Companies must improve the quality of their data science teams in order to create predictive models – outside of description, classification, or clustering – which can anticipate demand before the customer even knows it. While tools such as Walee.pk are ideal for tracking real-time sentiments online as a means of gauging purchase interest, a separately owned investment in predictive tech can be a game changer. With this approach, costs of marketing go down as a push notification to the user can remind them that it may be time for their daily dose of green smoothies, reinforcing good habits and growing brand sentiment in the process.

Mold the user’s habits

Once this process has reached its MVP stage, we recommend experimenting with subscription-based products similar to Blue Apron – allowing customers to set their own pre-determined scheduled deliveries of either meals or ingredients for meals. In doing so, the delivery business experience operational economies of scale for resource allocation, the vendor can plan inventory sourcing with better pricing or savings, and the customer no longer worries about remembering to order her meals or ingredients.

Boosting the supply for available HoReCa’s

As a means of adding more vendors to its listings, a food delivery company needs to invest in a cloud kitchen venture or start its own, lowering the barriers to enter the HoReCa business and cutting down on the time taken to deliver meals or chopped ingredients.
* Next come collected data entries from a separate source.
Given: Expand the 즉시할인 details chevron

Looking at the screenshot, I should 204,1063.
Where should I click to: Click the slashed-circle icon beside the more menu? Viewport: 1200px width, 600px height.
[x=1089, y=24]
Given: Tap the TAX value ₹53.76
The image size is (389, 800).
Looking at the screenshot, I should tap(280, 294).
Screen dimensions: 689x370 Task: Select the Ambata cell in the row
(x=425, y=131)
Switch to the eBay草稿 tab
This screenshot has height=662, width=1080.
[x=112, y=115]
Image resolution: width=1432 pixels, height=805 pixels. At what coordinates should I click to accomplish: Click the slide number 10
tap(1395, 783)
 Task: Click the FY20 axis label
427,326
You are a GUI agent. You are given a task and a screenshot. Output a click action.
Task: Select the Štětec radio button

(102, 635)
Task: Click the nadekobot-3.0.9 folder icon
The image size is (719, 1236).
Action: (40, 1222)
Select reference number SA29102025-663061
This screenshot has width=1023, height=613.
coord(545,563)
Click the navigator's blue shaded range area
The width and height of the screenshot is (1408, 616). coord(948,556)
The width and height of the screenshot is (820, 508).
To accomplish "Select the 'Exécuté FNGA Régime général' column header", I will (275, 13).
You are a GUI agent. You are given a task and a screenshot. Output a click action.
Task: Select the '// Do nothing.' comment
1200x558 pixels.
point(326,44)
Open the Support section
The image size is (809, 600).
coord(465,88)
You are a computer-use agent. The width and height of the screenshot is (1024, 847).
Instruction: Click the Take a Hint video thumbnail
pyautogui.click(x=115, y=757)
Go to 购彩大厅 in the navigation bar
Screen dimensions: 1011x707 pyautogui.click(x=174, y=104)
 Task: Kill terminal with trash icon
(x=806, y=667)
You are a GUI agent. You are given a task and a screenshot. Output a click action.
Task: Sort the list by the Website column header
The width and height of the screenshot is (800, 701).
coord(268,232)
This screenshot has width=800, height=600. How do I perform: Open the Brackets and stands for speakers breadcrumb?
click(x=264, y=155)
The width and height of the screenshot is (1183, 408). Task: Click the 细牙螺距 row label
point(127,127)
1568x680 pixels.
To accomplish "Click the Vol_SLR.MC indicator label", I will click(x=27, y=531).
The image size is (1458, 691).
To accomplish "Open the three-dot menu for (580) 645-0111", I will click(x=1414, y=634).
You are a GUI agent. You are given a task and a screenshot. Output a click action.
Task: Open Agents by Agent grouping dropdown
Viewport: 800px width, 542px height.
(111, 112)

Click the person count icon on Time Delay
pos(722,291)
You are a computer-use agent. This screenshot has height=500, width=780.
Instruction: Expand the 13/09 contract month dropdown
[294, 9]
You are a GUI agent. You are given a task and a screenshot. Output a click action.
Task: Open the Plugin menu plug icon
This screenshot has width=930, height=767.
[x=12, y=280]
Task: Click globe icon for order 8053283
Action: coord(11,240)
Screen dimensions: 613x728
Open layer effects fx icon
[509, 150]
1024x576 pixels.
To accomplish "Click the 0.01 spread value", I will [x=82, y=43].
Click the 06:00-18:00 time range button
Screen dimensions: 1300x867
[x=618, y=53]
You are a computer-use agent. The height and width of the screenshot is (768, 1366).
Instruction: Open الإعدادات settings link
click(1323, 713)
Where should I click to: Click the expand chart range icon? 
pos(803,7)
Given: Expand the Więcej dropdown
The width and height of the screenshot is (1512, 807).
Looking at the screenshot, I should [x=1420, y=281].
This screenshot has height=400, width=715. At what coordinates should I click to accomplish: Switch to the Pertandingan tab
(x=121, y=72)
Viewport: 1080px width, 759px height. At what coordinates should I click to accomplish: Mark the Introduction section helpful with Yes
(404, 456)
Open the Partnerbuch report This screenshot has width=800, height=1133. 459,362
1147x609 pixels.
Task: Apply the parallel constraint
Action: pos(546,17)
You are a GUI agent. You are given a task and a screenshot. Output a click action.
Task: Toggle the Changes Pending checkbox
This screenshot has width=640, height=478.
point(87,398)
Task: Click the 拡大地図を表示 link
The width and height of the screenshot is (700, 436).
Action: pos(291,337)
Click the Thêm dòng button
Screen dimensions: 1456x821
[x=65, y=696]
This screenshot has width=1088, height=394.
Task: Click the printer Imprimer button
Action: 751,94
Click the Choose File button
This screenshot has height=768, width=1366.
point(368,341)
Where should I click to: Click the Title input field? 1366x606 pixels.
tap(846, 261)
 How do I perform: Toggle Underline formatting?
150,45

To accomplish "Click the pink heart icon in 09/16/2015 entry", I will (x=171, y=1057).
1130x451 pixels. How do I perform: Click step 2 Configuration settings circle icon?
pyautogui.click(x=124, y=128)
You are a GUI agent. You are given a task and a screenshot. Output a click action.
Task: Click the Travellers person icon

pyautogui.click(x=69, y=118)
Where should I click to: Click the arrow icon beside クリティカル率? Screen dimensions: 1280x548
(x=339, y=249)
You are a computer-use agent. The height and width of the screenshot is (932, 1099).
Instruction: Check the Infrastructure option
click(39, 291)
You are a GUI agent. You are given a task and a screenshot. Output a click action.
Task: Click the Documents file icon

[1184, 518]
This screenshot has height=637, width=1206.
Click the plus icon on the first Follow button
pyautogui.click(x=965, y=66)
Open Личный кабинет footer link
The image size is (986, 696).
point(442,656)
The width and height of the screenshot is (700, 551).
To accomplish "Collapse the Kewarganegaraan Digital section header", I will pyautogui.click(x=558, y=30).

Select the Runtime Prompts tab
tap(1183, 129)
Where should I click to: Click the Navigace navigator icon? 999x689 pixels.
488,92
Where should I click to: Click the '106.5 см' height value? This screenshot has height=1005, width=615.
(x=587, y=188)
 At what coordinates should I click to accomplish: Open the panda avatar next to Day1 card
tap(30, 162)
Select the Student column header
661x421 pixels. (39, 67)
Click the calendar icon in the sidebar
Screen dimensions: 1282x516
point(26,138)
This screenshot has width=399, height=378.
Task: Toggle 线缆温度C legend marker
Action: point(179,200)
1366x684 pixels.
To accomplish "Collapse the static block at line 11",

The nefarious version of this approach involves contracts that limit a cloud kitchen customer from using any other delivery service or app aside from your own, which will backfire in the long run. The reasonable variation is to undertake the majority of the orders by investing in all the capability upgrades listed here. This matters because it impacts the entire value chain listed below.

Hyperlocal delivery with a twist

As a means of growing valuations from an ESG perspective, experimentation with bicycles, electric scooters, or drones should be considered to cut down on the societal costs of congestion and traffic, coupled with cloud kitchens placed in neighborhoods with strong and consistent demand.

The super app endgame

Finally, the only way for any app or technology company to survive is the path of the super app. When Daraz paid the ARY Digital Network $1.5 million for digital streaming rights of the 2021 ICC Men’s T20 World Cup, it did so as part of an entertainment roadmap that sought to give eCommerce customers more than one reason – deals – to download or open their app.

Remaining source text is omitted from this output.